Direction:
Substitute "Highest Price" for "Lowest Price" in the part of the items below that opens with the line containing "Click the Lowest Price input field" and closes with the line containing "[x=50, y=243]", and give those lines again with nothing else changed. Leave the pictures out of your answer.
------
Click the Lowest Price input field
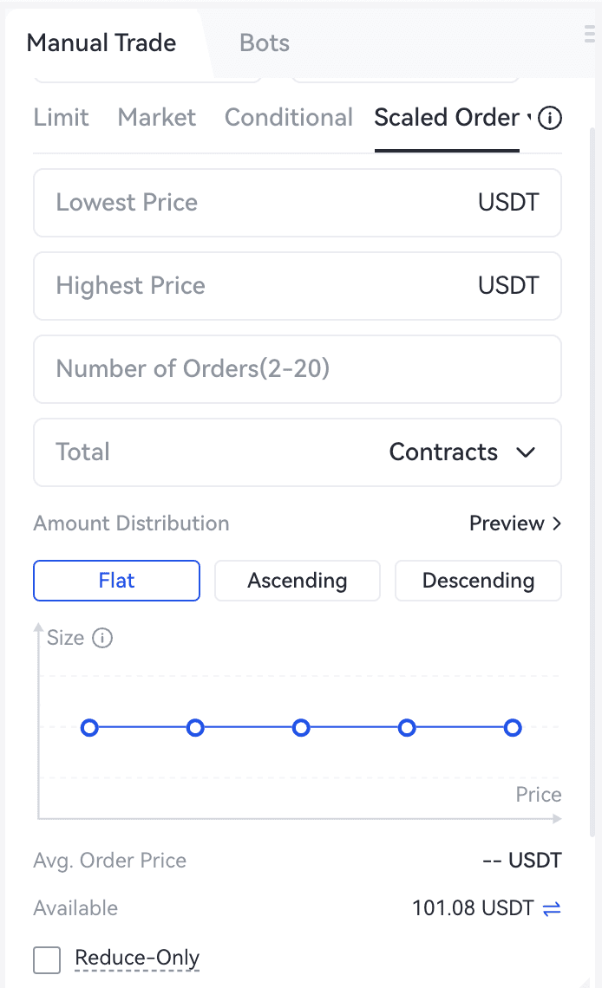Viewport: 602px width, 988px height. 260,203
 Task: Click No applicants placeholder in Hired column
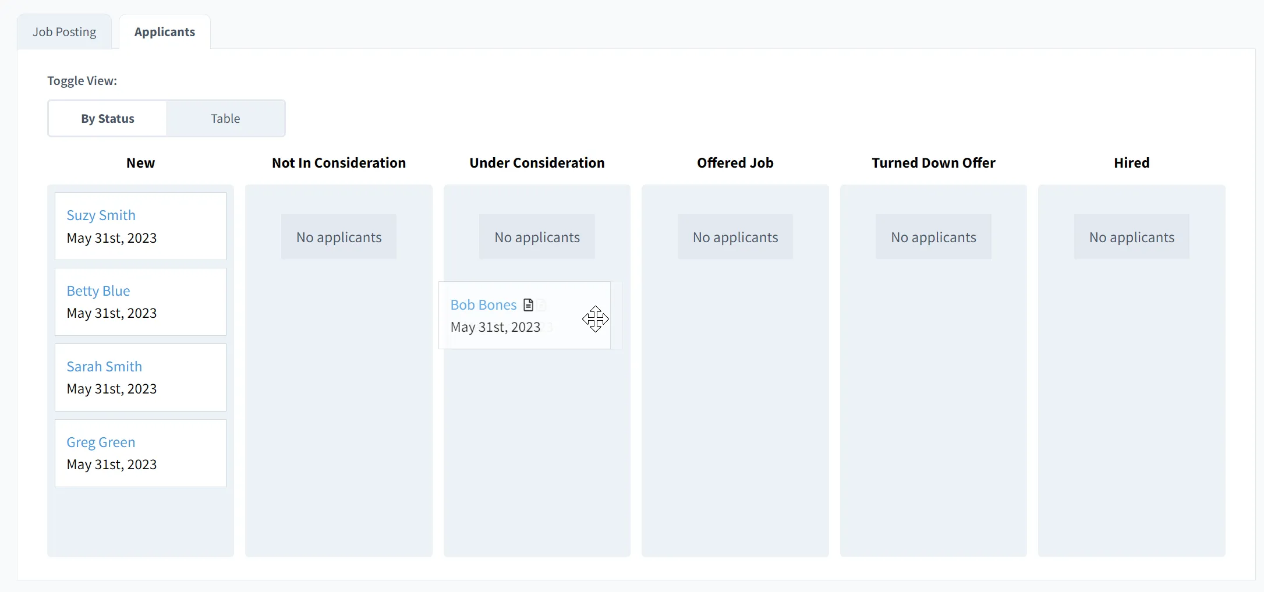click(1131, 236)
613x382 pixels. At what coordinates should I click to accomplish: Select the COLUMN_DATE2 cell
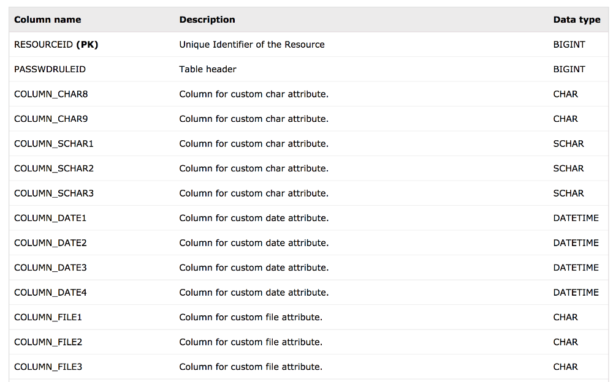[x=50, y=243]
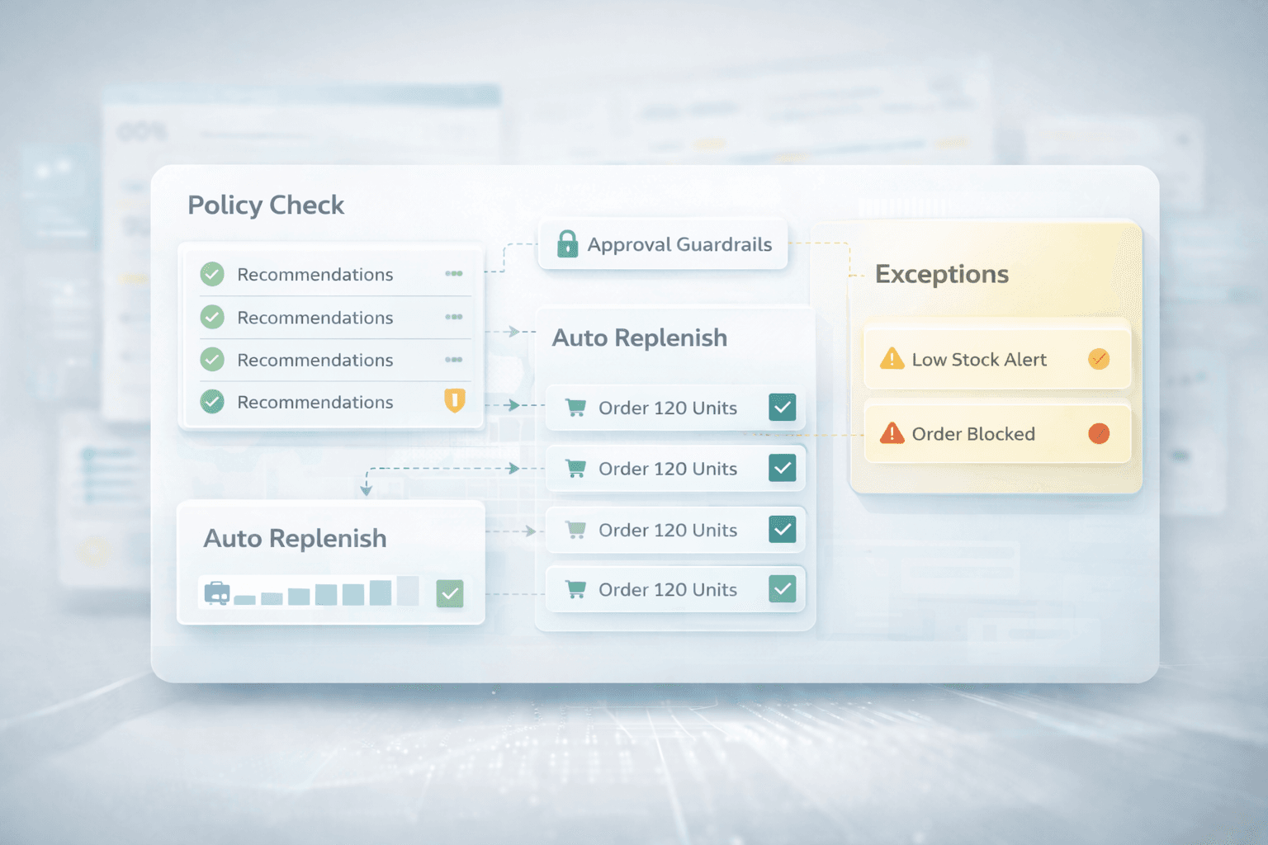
------
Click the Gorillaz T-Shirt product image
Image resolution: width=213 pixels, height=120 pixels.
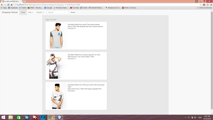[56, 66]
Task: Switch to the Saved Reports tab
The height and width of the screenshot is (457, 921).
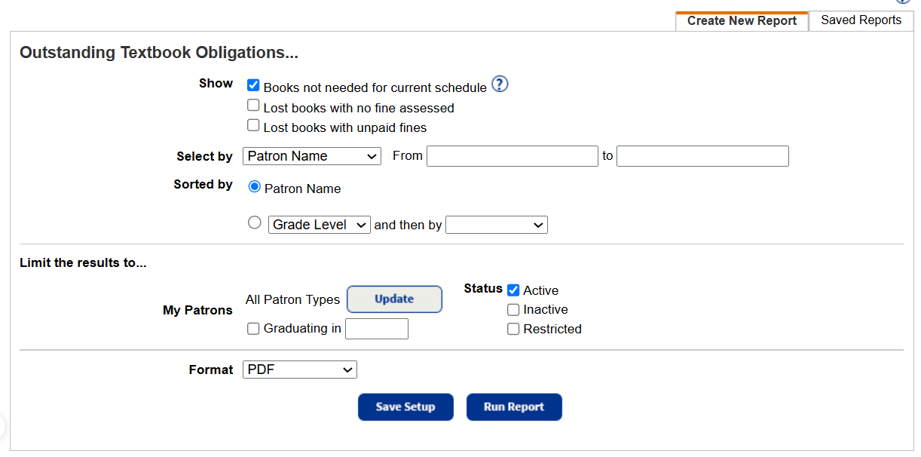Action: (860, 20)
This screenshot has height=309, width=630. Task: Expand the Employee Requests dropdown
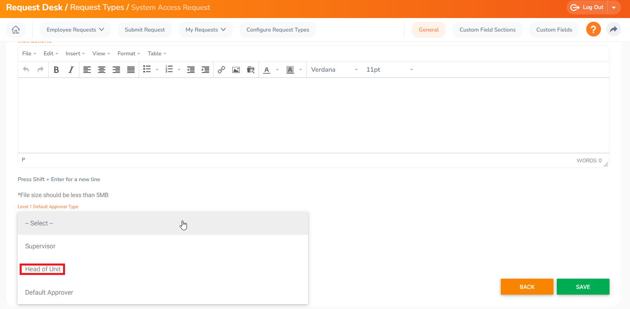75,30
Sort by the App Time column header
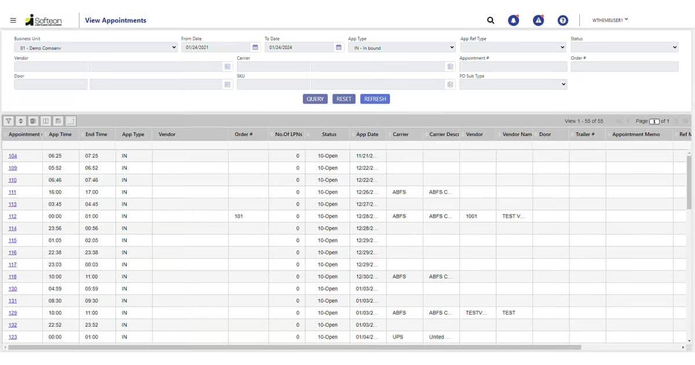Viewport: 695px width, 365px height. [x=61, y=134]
------
Result of this exercise:
Click the Highest Price input field
Viewport: 602px width, 988px height. 260,203
 Task: Click No applicants placeholder in Hired column
click(1131, 236)
613x382 pixels. At what coordinates should I click to accomplish: Select the COLUMN_DATE2 cell
[x=50, y=243]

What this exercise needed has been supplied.